_Required action:_ Set down the records below in full, exactly as they read.

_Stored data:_

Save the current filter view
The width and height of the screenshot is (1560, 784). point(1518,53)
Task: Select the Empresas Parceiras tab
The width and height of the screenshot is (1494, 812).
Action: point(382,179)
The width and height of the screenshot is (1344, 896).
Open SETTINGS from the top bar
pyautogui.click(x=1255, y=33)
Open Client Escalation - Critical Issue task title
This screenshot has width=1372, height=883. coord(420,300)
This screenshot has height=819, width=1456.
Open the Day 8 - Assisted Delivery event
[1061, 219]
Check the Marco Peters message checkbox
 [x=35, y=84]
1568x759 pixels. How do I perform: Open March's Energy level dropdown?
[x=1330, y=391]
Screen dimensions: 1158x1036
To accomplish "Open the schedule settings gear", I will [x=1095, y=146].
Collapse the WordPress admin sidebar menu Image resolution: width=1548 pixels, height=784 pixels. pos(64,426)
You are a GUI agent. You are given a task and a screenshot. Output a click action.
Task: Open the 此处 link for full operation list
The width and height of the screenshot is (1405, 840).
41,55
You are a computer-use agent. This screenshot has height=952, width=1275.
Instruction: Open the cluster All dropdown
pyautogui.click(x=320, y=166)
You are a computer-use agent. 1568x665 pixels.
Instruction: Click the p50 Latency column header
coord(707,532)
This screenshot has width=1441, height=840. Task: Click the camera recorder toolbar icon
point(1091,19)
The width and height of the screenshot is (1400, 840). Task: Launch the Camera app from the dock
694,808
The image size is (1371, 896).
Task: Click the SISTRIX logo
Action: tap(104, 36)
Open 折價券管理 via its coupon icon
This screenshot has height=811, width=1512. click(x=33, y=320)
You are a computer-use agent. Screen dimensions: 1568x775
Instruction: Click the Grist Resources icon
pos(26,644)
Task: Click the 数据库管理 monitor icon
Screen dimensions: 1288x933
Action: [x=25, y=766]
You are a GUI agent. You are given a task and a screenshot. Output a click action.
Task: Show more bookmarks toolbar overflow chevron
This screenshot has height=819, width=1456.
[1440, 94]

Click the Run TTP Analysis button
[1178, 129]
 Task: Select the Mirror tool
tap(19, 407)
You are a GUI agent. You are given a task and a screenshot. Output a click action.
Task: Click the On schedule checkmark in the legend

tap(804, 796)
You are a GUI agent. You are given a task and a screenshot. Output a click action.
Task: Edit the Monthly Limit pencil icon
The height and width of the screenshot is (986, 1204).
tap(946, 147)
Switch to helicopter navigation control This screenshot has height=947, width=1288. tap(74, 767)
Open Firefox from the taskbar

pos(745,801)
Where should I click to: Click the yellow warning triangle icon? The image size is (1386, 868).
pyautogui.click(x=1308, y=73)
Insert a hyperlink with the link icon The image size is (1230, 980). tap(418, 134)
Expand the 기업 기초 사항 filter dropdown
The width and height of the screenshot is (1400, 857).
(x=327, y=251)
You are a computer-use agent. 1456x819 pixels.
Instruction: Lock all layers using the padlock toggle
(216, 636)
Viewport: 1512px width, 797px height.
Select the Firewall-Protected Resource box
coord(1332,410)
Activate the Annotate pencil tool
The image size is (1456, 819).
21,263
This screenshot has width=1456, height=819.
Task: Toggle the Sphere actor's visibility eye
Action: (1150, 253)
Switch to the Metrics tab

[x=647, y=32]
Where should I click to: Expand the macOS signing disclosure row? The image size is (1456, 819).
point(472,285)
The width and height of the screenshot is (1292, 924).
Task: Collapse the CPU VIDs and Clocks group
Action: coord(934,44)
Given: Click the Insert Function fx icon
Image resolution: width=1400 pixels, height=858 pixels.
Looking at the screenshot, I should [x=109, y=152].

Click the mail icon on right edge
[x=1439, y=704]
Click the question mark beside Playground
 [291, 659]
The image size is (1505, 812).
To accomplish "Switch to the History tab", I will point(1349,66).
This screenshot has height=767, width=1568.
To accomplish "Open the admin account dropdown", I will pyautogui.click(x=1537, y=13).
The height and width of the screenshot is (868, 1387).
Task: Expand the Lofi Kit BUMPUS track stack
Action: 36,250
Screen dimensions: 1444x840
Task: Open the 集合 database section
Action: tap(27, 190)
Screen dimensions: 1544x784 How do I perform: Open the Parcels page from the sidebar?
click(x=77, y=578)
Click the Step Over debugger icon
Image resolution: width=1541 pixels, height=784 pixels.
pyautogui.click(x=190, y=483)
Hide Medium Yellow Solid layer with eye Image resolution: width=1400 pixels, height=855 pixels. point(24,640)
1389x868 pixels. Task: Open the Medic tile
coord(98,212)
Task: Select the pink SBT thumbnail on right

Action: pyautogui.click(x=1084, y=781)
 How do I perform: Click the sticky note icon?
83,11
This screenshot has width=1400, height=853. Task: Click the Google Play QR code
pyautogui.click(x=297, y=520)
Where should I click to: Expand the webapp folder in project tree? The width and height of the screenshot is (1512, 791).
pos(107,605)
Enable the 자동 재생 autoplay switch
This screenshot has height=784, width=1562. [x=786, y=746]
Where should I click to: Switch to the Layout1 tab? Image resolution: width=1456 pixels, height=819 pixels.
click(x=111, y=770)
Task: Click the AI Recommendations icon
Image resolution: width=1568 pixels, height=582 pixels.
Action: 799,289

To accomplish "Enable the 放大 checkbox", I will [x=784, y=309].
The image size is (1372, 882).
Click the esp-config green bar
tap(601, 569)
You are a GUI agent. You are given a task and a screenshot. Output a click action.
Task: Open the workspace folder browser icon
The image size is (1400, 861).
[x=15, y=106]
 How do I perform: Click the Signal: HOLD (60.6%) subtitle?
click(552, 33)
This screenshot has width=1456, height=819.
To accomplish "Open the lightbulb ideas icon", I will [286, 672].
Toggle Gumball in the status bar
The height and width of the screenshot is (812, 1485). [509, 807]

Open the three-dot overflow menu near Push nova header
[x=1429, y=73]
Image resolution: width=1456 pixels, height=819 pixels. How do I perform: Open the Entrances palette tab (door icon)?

_The answer:_
Save the current filter view
The width and height of the screenshot is (1560, 784). point(1518,53)
Task: Select the Empresas Parceiras tab
The width and height of the screenshot is (1494, 812).
Action: point(382,179)
The width and height of the screenshot is (1344, 896).
Open SETTINGS from the top bar
pyautogui.click(x=1255, y=33)
Open Client Escalation - Critical Issue task title
This screenshot has width=1372, height=883. coord(420,300)
This screenshot has height=819, width=1456.
Open the Day 8 - Assisted Delivery event
[1061, 219]
Check the Marco Peters message checkbox
 [x=35, y=84]
1568x759 pixels. How do I perform: Open March's Energy level dropdown?
[x=1330, y=391]
Screen dimensions: 1158x1036
To accomplish "Open the schedule settings gear", I will [x=1095, y=146].
Collapse the WordPress admin sidebar menu Image resolution: width=1548 pixels, height=784 pixels. pos(64,426)
You are a GUI agent. You are given a task and a screenshot. Output a click action.
Task: Open the 此处 link for full operation list
The width and height of the screenshot is (1405, 840).
41,55
You are a computer-use agent. This screenshot has height=952, width=1275.
Instruction: Open the cluster All dropdown
pyautogui.click(x=320, y=166)
You are a computer-use agent. 1568x665 pixels.
Instruction: Click the p50 Latency column header
coord(707,532)
This screenshot has width=1441, height=840. Task: Click the camera recorder toolbar icon
point(1091,19)
The width and height of the screenshot is (1400, 840). Task: Launch the Camera app from the dock
694,808
The image size is (1371, 896).
Task: Click the SISTRIX logo
Action: tap(104, 36)
Open 折價券管理 via its coupon icon
This screenshot has height=811, width=1512. click(x=33, y=320)
You are a computer-use agent. Screen dimensions: 1568x775
Instruction: Click the Grist Resources icon
pos(26,644)
Task: Click the 数据库管理 monitor icon
Screen dimensions: 1288x933
Action: [x=25, y=766]
You are a GUI agent. You are given a task and a screenshot. Output a click action.
Task: Show more bookmarks toolbar overflow chevron
This screenshot has height=819, width=1456.
[1440, 94]

Click the Run TTP Analysis button
[1178, 129]
 Task: Select the Mirror tool
tap(19, 407)
You are a GUI agent. You are given a task and a screenshot. Output a click action.
Task: Click the On schedule checkmark in the legend

tap(804, 796)
You are a GUI agent. You are given a task and a screenshot. Output a click action.
Task: Edit the Monthly Limit pencil icon
The height and width of the screenshot is (986, 1204).
tap(946, 147)
Switch to helicopter navigation control This screenshot has height=947, width=1288. tap(74, 767)
Open Firefox from the taskbar

pos(745,801)
Where should I click to: Click the yellow warning triangle icon? The image size is (1386, 868).
pyautogui.click(x=1308, y=73)
Insert a hyperlink with the link icon The image size is (1230, 980). tap(418, 134)
Expand the 기업 기초 사항 filter dropdown
The width and height of the screenshot is (1400, 857).
(x=327, y=251)
You are a computer-use agent. 1456x819 pixels.
Instruction: Lock all layers using the padlock toggle
(216, 636)
Viewport: 1512px width, 797px height.
Select the Firewall-Protected Resource box
coord(1332,410)
Activate the Annotate pencil tool
The image size is (1456, 819).
21,263
This screenshot has width=1456, height=819.
Task: Toggle the Sphere actor's visibility eye
Action: (1150, 253)
Switch to the Metrics tab

[x=647, y=32]
Where should I click to: Expand the macOS signing disclosure row? The image size is (1456, 819).
point(472,285)
The width and height of the screenshot is (1292, 924).
Task: Collapse the CPU VIDs and Clocks group
Action: coord(934,44)
Given: Click the Insert Function fx icon
Image resolution: width=1400 pixels, height=858 pixels.
Looking at the screenshot, I should [x=109, y=152].

Click the mail icon on right edge
[x=1439, y=704]
Click the question mark beside Playground
 [291, 659]
The image size is (1505, 812).
To accomplish "Switch to the History tab", I will point(1349,66).
This screenshot has height=767, width=1568.
To accomplish "Open the admin account dropdown", I will pyautogui.click(x=1537, y=13).
The height and width of the screenshot is (868, 1387).
Task: Expand the Lofi Kit BUMPUS track stack
Action: 36,250
Screen dimensions: 1444x840
Task: Open the 集合 database section
Action: tap(27, 190)
Screen dimensions: 1544x784 How do I perform: Open the Parcels page from the sidebar?
click(x=77, y=578)
Click the Step Over debugger icon
Image resolution: width=1541 pixels, height=784 pixels.
pyautogui.click(x=190, y=483)
Hide Medium Yellow Solid layer with eye Image resolution: width=1400 pixels, height=855 pixels. point(24,640)
1389x868 pixels. Task: Open the Medic tile
coord(98,212)
Task: Select the pink SBT thumbnail on right

Action: pyautogui.click(x=1084, y=781)
 How do I perform: Click the sticky note icon?
83,11
This screenshot has width=1400, height=853. Task: Click the Google Play QR code
pyautogui.click(x=297, y=520)
Where should I click to: Expand the webapp folder in project tree? The width and height of the screenshot is (1512, 791).
pos(107,605)
Enable the 자동 재생 autoplay switch
This screenshot has height=784, width=1562. [x=786, y=746]
Where should I click to: Switch to the Layout1 tab? Image resolution: width=1456 pixels, height=819 pixels.
click(x=111, y=770)
Task: Click the AI Recommendations icon
Image resolution: width=1568 pixels, height=582 pixels.
Action: 799,289

To accomplish "Enable the 放大 checkbox", I will [x=784, y=309].
The image size is (1372, 882).
Click the esp-config green bar
tap(601, 569)
You are a GUI agent. You are given a task and a screenshot. Output a click action.
Task: Open the workspace folder browser icon
The image size is (1400, 861).
[x=15, y=106]
 How do I perform: Click the Signal: HOLD (60.6%) subtitle?
click(552, 33)
This screenshot has width=1456, height=819.
To accomplish "Open the lightbulb ideas icon", I will [286, 672].
Toggle Gumball in the status bar
The height and width of the screenshot is (812, 1485). [509, 807]

Open the three-dot overflow menu near Push nova header
[x=1429, y=73]
Image resolution: width=1456 pixels, height=819 pixels. How do I perform: Open the Entrances palette tab (door icon)?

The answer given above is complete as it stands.